GOAL The purpose of this study is to improve the accuracy of interventional catheter guidance during intracardiac procedures. Specifically, the use of preprocedural magnetic resonance roadmap images for interventional guidance has limited anatomical accuracy due to intraprocedural respiratory motion of the heart. Therefore, we propose to build a novel respiratory motion model to compensate for this motion-induced error during magnetic resonance imaging (MRI)-guided procedures. METHODS: We acquire 2-D real-time free-breathing images to characterize the respiratory motion, and build a smooth motion model via registration of 3-D prior roadmap images to the real-time images within a novel principal axes frame of reference. The model is subsequently used to correct the interventional catheter positions with respect to the anatomy of the heart.

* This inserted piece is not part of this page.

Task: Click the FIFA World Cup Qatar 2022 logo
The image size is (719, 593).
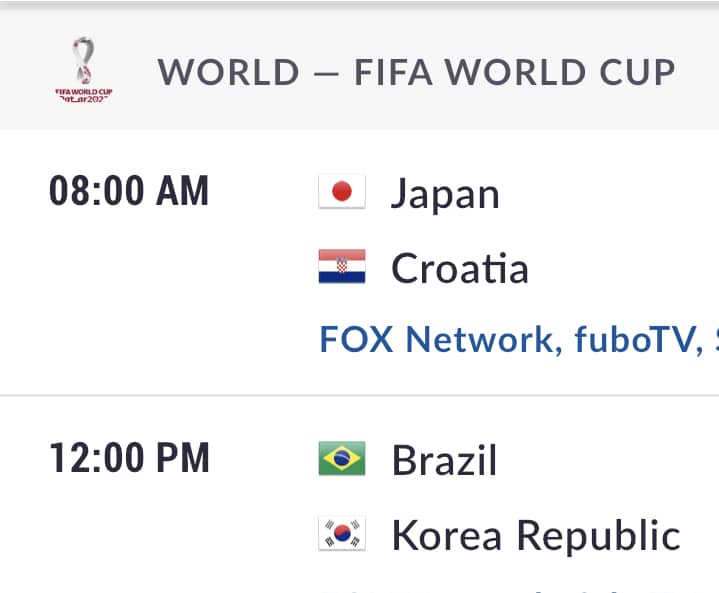Action: coord(83,70)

RESULTS: We demonstrate that the proposed modeling framework can lead to smoother motion models, and potentially lead to more accurate motion estimates. Specifically, MRI-guided intracardiac ablations were performed in six preclinical animal experiments. Then, from retrospective analysis, the proposed motion modeling technique showed the potential to achieve a 27% improvement in ablation targeting accuracy. CONCLUSION: The feasibility of a respiratory motion model-based correction framework has been successfully demonstrated. SIGNIFICANCE: The improvement in ablation accuracy may lead to significant improvements in success rate and patient outcomes for MRI-guided intracardiac procedures.